Maybe simply because it was hung at head height so that my eyes were exactly level with it, but I found that in the painting of his bedroom it wasn’t the table or chairs or paintings hanging on the wall, but the wooden floor which I became more and more mesmerised by, transfixed by.

Detail of The Bedroom by Vincent van Gogh (1889) photo by the author)

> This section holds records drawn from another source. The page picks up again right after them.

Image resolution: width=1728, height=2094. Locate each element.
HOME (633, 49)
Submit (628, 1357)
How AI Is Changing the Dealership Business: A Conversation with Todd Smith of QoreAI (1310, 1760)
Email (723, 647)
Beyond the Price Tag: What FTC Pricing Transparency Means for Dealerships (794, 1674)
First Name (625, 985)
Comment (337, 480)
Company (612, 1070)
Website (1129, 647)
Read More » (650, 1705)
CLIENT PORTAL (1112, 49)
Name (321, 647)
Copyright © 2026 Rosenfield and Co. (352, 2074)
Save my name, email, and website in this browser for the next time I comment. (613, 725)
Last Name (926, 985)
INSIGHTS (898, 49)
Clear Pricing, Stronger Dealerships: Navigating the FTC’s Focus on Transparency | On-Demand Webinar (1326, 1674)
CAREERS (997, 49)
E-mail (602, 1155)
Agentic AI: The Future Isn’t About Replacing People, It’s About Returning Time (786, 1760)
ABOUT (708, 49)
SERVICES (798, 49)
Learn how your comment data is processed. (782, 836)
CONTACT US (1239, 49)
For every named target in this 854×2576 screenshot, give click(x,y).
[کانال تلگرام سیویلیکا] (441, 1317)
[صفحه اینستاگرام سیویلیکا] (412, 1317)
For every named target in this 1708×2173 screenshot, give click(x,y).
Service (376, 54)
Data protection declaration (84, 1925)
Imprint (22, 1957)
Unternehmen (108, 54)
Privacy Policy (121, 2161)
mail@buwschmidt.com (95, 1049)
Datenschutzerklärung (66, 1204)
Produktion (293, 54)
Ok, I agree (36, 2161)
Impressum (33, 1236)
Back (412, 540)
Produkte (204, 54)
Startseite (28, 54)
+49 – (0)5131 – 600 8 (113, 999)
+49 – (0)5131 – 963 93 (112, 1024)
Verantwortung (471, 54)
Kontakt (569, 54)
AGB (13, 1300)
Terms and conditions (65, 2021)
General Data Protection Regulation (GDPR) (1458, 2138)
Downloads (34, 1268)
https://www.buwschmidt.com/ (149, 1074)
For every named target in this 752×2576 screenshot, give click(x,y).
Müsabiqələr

Amazing! It’s like a modern abstract painting, a delirious adventure of industrial green and scrappy pink, sculpted into abstract patterns. It feels like the paint has not been applied but has been scraped away to reveal another world beyond, as if we’re peering through a dirty windowpane into a different reality.

Genius

It’s not very often you find yourself in the presence of real genius but in painting after painting, and before some of the drawings, you feel yourself in the presence of a mighty power, a primal energy, a supernatural ability to carve and sculpt blotches and pads of primary colours so as to create great swirling images overflowing with life and energy. I was spellbound, I was overcome, I kept going back to the ones I really liked, it was like drinking sweet wine or strong liqueurs, drinking at the fountainhead, fuelling my eyes and soul.

More masterpieces

Van Gogh’s chair (in which, as I’ve said, it was the floor tiles which got me).

Van Gogh’s Chair by Vincent van Gogh (1888) © The National Gallery, London

The exhibition for the first time brings together two paintings of sunflowers, the one the National Gallery owns hung alongside the one owned by the Philadelphia Museum of Art, reuniting them for the first time since they were painted.

Sunflowers by Vincent van Gogh (1888) © The National Gallery, London

Another example of the vivid depictions of an olive grove which hang side by side in the last room, creating a tremendous impression.

Olive Grove by Vincent van Gogh (1889) © Photo: Gothenburg Museum of Art / Hossein Sehatlou

And an example of maybe his quieter more domestic style, one among several still lives and studies of flowers, in this case a vase of oleanders but still done with his vibrant use of dramatic colour contrast and, when you look close, great swirls of impasto paint.

Oleanders by Vincent van Gogh (1888) © The Metropolitan Museum of Art, New York

The promotional video

This is the best exhibition in London for years, outclassing everything else. Go along and be rhapsodised and bewitched by works of unique genius and intensity.